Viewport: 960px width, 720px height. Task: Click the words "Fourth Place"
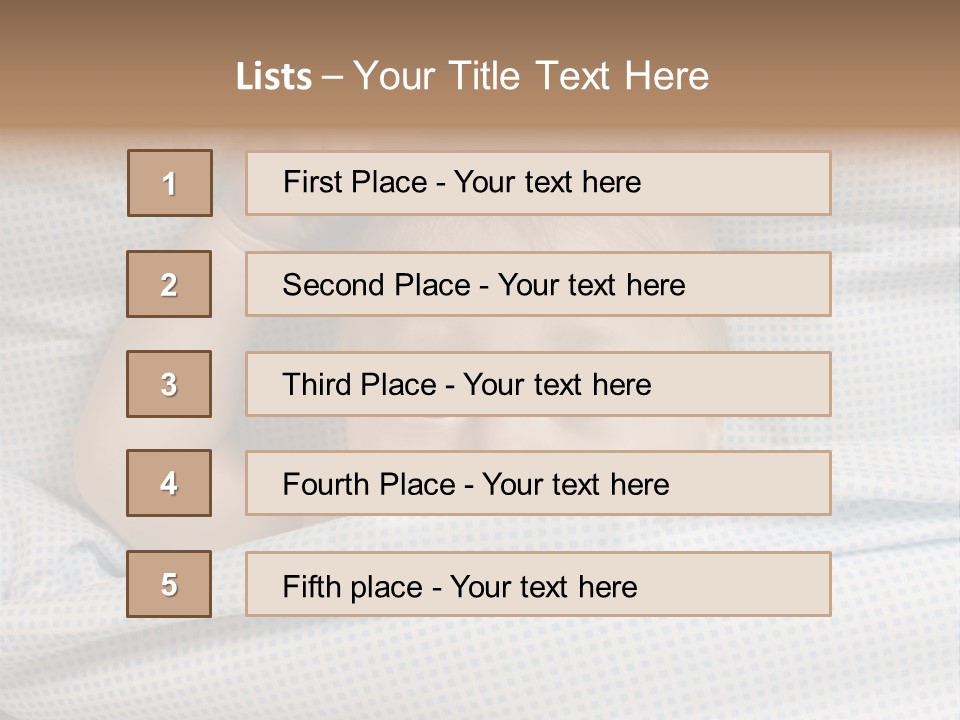[368, 485]
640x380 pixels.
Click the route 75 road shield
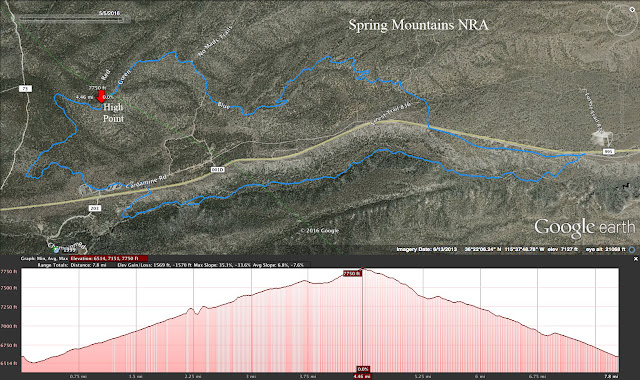tap(25, 89)
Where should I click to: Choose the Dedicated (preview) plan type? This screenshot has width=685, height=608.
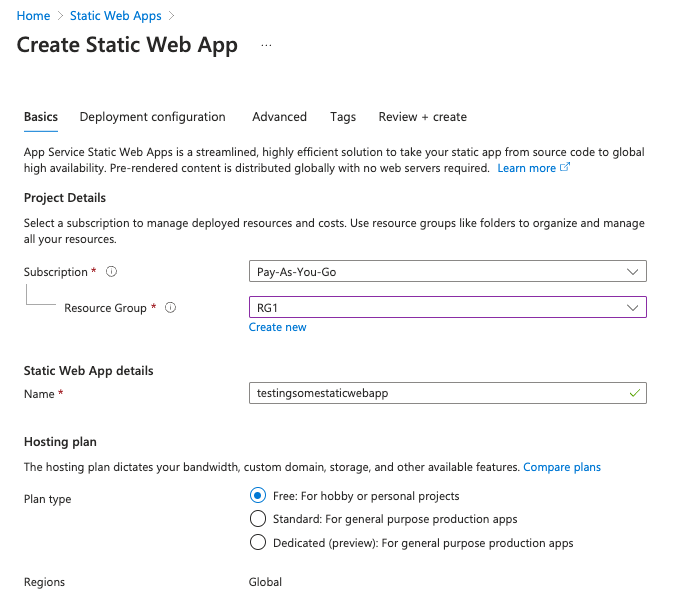pyautogui.click(x=257, y=543)
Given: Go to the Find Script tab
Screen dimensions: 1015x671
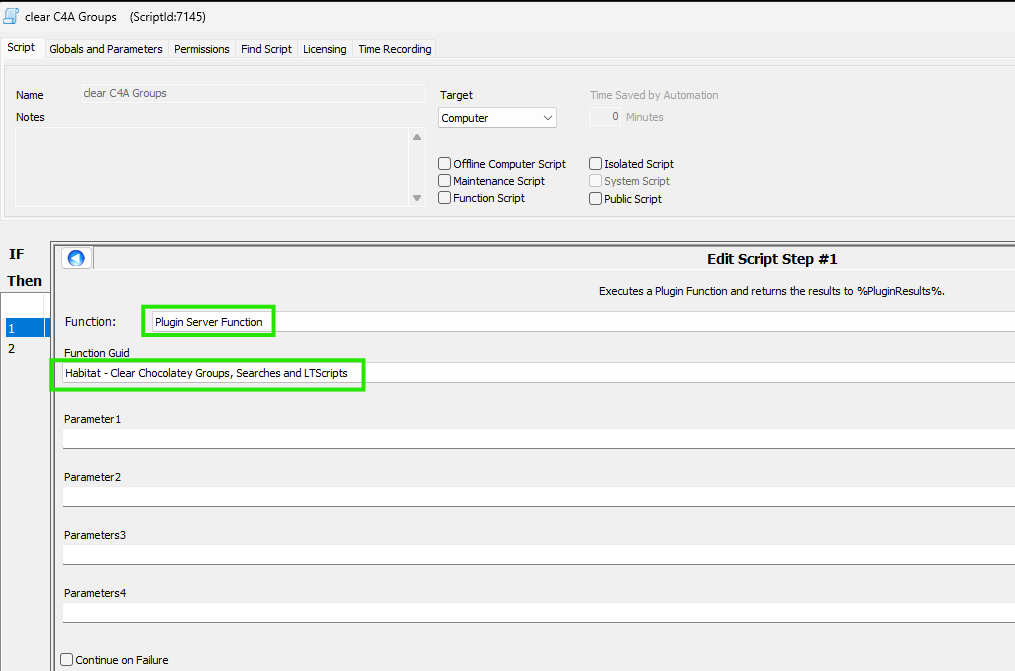Looking at the screenshot, I should coord(266,49).
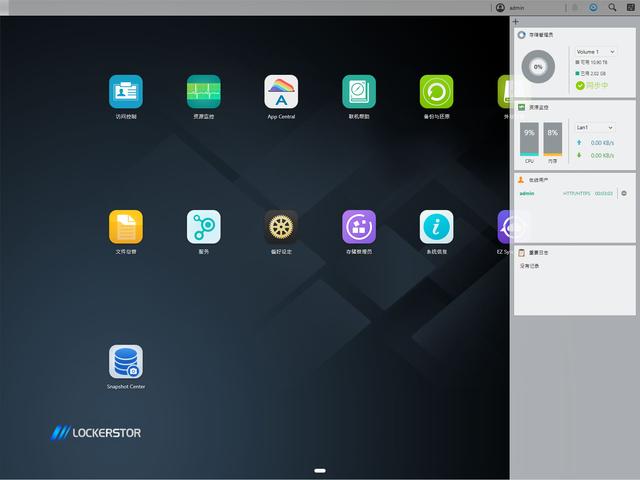Viewport: 640px width, 480px height.
Task: Open App Central
Action: 281,92
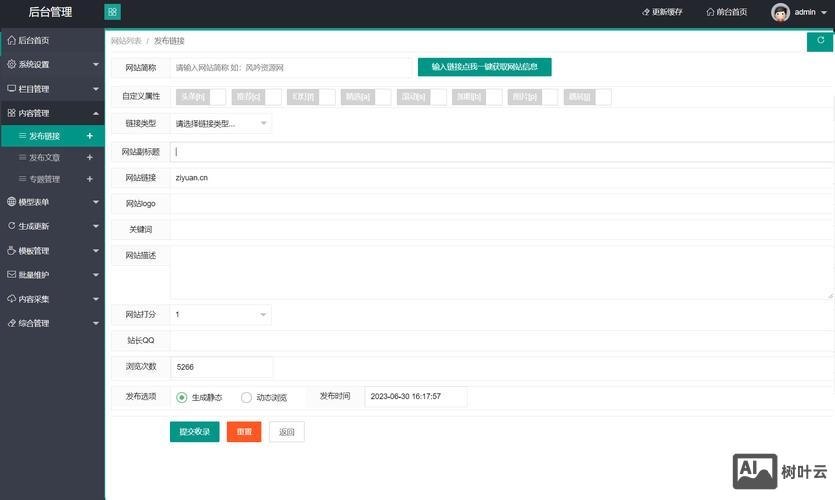835x500 pixels.
Task: Expand the 系统设置 sidebar menu
Action: 52,64
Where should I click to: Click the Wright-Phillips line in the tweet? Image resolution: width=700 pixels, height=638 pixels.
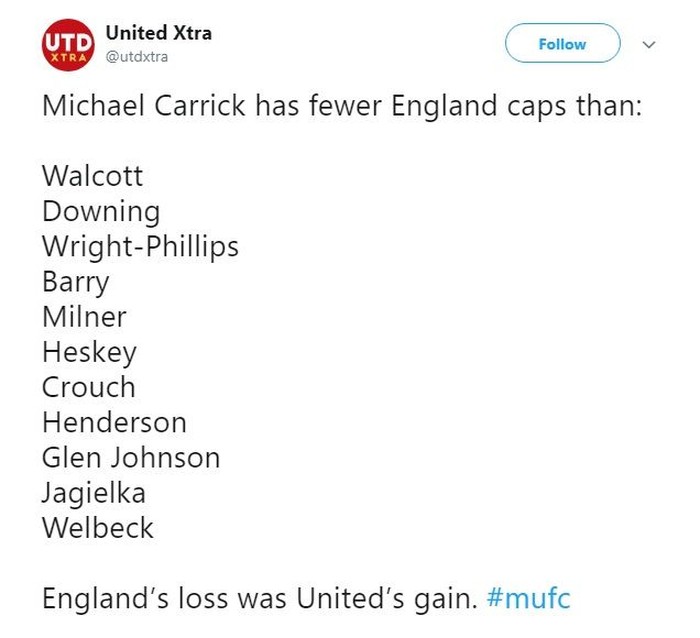point(140,247)
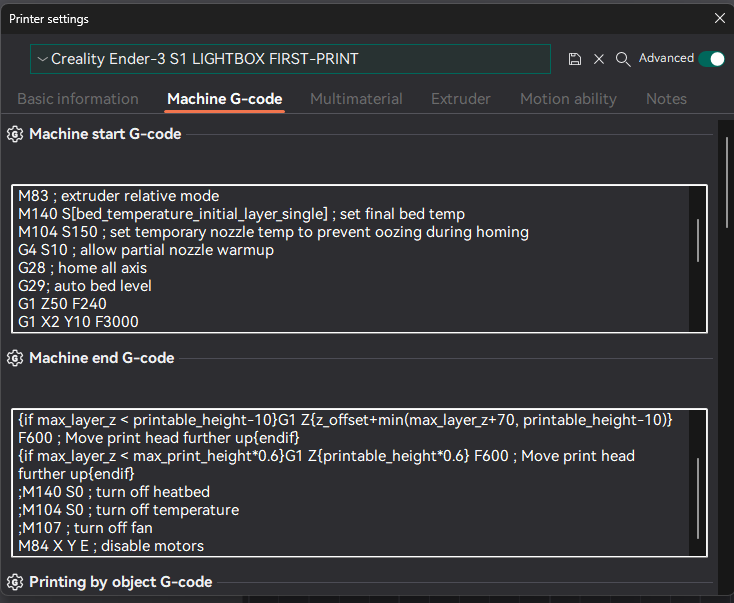Image resolution: width=734 pixels, height=603 pixels.
Task: Toggle the Advanced mode switch
Action: point(711,59)
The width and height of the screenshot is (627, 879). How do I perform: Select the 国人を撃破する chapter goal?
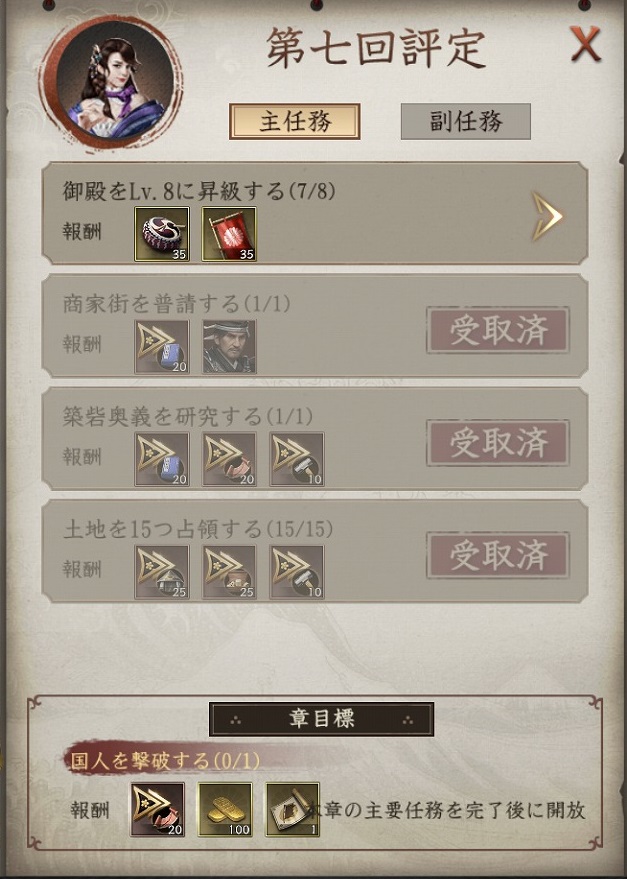click(x=165, y=761)
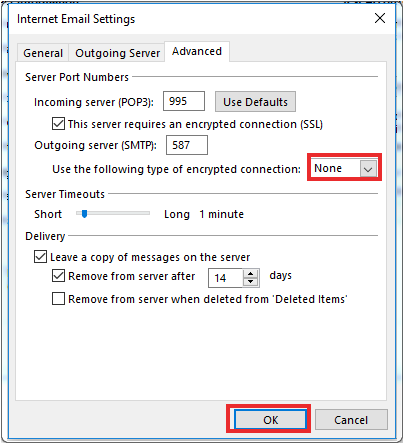Click the Use Defaults button

pos(255,102)
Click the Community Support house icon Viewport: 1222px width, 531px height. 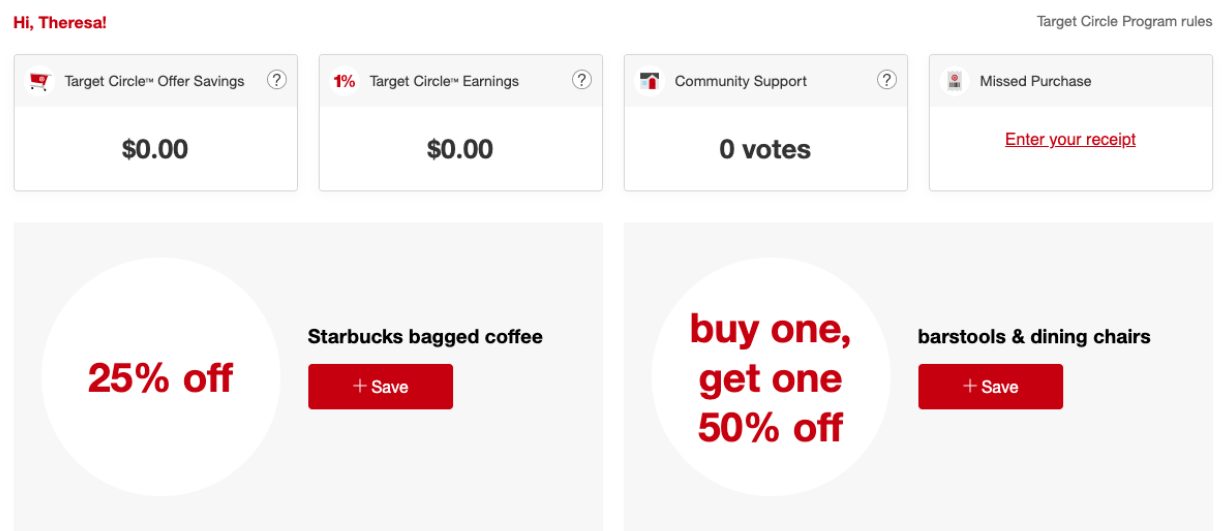650,81
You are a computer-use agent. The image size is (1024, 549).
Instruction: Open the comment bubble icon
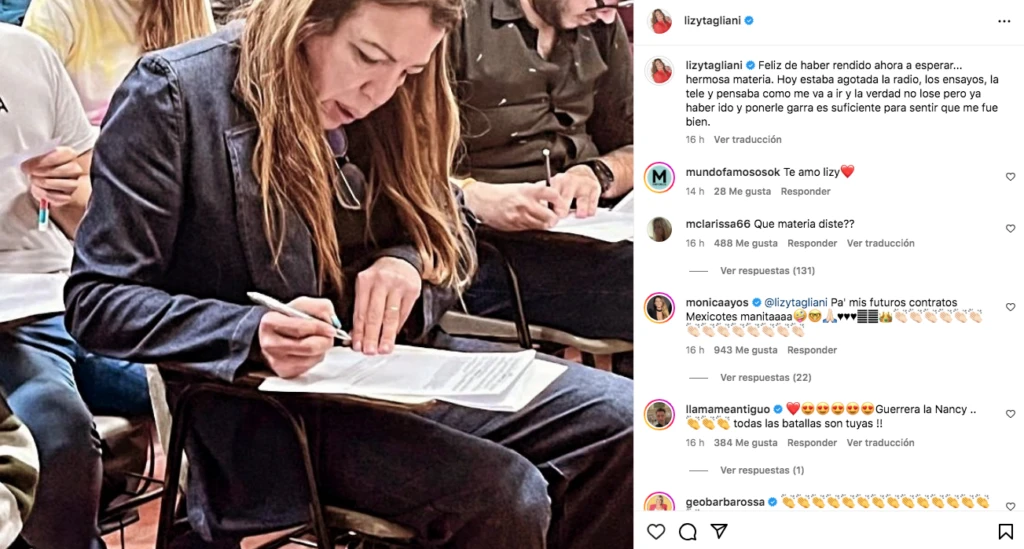pyautogui.click(x=688, y=531)
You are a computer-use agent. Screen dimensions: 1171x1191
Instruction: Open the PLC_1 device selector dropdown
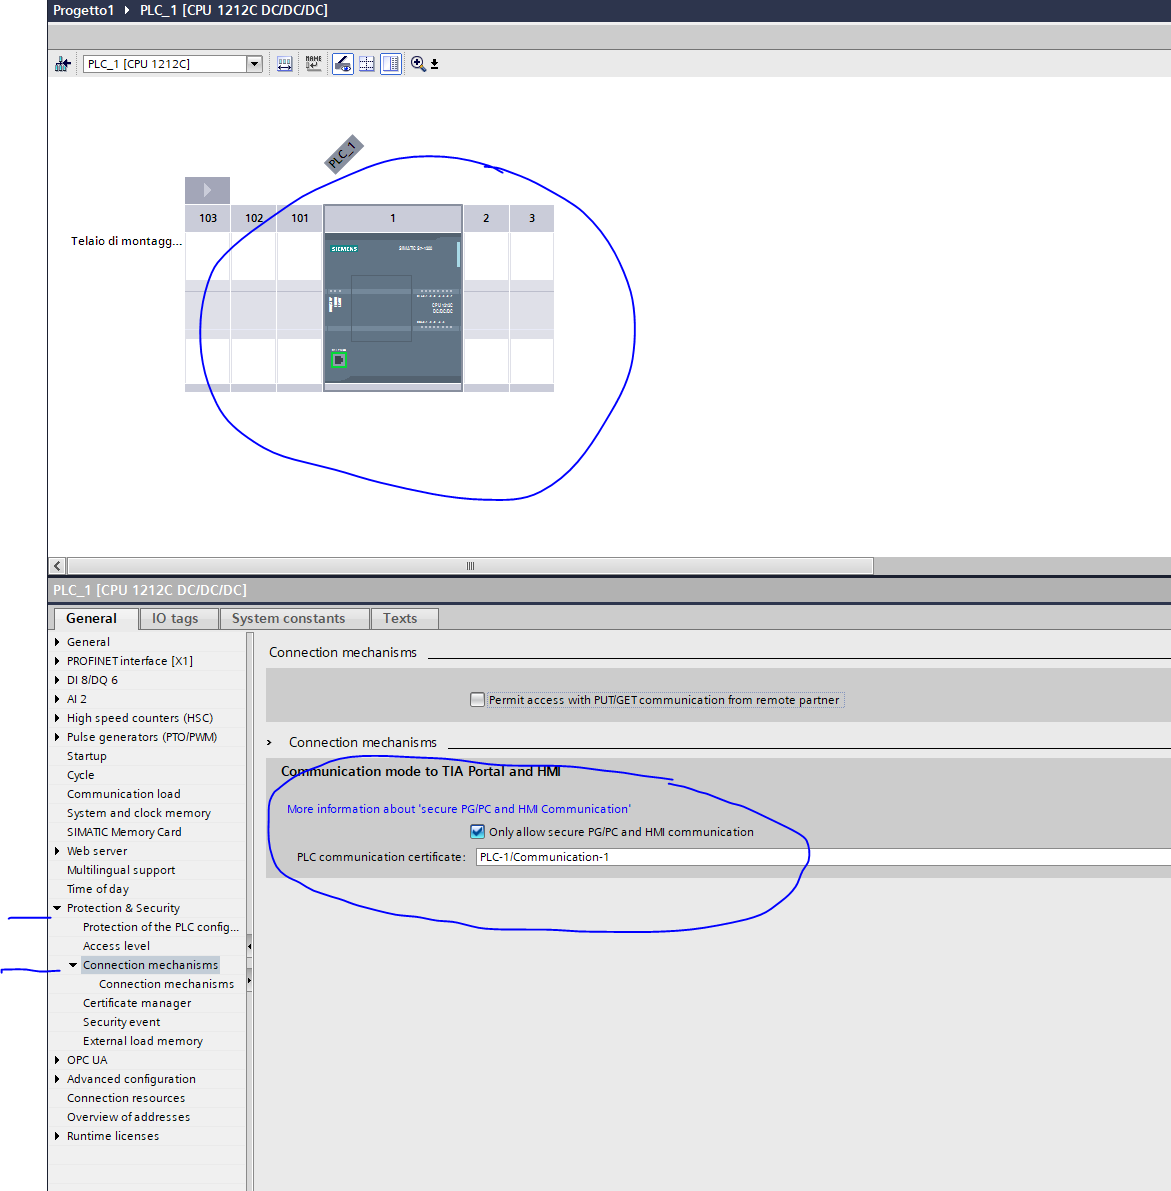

[Task brief] After reading through the material, report every line that holds "computer".

[Answer section]
You are a computer-use agent. The image size is (1024, 549).
You are a computer-use agent. Screen dimensions: 1171x1191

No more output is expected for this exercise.